Under President Putin’s supervision, Cossacks have become an efficient component of the State Apparatus mobilized to suppress political dissent in Russia. Cossack units/thugs are often seen wielding batons and whips used to disperse opponents of the regime demonstrating against Putin’s policies.
Cossacks attacking the opponents of Putin
Since the infamous speech of Aliyev on Oct.11, 2019, in Ashgabat (Turkmenistan) at the CIS Heads of State Council's Session, demonizing Nzhdeh and condemning Armenia for honouring “... Garegin Ter-Harutyunyan, who served German fascists under the nickname of Garegin Nzdeh” , Putin, to satisfy the whims of a Petro Dictator who buys billions of dollars of Russian weaponry, decided to join the chorus determined to destroy the legacy of Nzhdeh.
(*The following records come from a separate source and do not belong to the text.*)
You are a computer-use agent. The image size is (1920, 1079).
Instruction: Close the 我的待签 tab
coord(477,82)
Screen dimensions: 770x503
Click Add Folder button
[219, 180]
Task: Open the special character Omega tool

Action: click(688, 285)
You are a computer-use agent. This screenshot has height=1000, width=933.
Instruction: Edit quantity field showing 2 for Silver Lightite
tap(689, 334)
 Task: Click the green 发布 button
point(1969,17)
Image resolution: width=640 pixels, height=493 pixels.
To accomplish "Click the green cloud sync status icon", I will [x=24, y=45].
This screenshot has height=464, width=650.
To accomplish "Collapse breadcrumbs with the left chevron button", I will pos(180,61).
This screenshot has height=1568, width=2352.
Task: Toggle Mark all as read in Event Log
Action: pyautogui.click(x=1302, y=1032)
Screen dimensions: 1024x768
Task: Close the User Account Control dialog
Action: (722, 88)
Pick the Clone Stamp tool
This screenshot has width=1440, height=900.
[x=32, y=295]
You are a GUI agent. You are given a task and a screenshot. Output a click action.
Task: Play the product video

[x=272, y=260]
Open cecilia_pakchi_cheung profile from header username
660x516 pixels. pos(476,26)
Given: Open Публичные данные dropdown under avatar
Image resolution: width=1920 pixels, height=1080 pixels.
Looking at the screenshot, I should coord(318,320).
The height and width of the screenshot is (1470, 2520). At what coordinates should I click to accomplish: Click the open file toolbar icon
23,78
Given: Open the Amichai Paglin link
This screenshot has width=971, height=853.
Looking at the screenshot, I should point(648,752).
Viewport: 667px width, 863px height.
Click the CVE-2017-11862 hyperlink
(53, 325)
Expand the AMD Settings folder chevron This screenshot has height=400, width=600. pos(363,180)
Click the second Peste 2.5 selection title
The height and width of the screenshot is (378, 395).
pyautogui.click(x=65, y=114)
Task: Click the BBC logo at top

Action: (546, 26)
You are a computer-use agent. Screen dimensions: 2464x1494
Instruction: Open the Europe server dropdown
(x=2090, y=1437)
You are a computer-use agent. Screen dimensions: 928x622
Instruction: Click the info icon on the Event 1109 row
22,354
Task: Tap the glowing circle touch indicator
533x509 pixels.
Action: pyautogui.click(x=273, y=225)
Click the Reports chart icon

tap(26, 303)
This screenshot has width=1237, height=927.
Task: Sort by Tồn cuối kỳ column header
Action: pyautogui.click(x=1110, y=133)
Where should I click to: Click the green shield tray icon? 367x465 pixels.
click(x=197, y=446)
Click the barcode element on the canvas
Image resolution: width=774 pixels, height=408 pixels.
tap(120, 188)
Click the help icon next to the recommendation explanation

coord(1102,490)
After all, the patriotism of Nzhdeh, if it gains momentum in Armenia, can well threaten the territories coveted by Aliyev to connect Baku to its exclave Nakhichevan. Nzhdeh fought heroically to make sure that the territories envied by Aliyev remain an integral part of Armenia. Today the ghost of a dead Nzhdeh is more dangerous to the vested interests of three powers (Azerbaijan, Turkey, Russia) trying to carve Armenian lands to protect their geopolitical intrigues.
Unfortunately, the spineless lackey the three powers placed in Yerevan, Nikol Pashinyan, did not dare to open his mouth, and voice any concern, objection, or criticism about the Kremlin’s decision to ban Nzhdeh’s movie. After all, the type of patriotism Nzhdeh adopted as a guiding principle threatens the “Globalist” project Pashinyan is peddling to the 680,000 followers who voted for his party.
It seems that Putin and his chorus members (Aliyev, Erdogan, Pashinyan) are unable to grasp the basic reality that KGB Colonel Martiros Aghekian executed Nzhdeh but failed to kill his ideas and the evidence supporting this fact is overwhelming on every continent of this planet. Nzhdeh, the founding father of the Armenian Youth Federation (AYF), passed the torch of patriotism to generations of Armenians born in the diaspora. Thousands of Nzhdehs, from all over the world left the comfort of their homes to defend Artsakh during the 1989-1994 war. Many more made the ultimate sacrifice on the battle fields of Artsakh during the 44-day war, making it clear that bullets killed Nzhdeh but failed to kill his ideas and ideals.
The final question we need to ask is: Can we blame Moscow Police Chief Major General Oleg Baranov for following orders emanating from The Kremlin, involving a close coordination between Putin, Aliyev, and Pashinyan?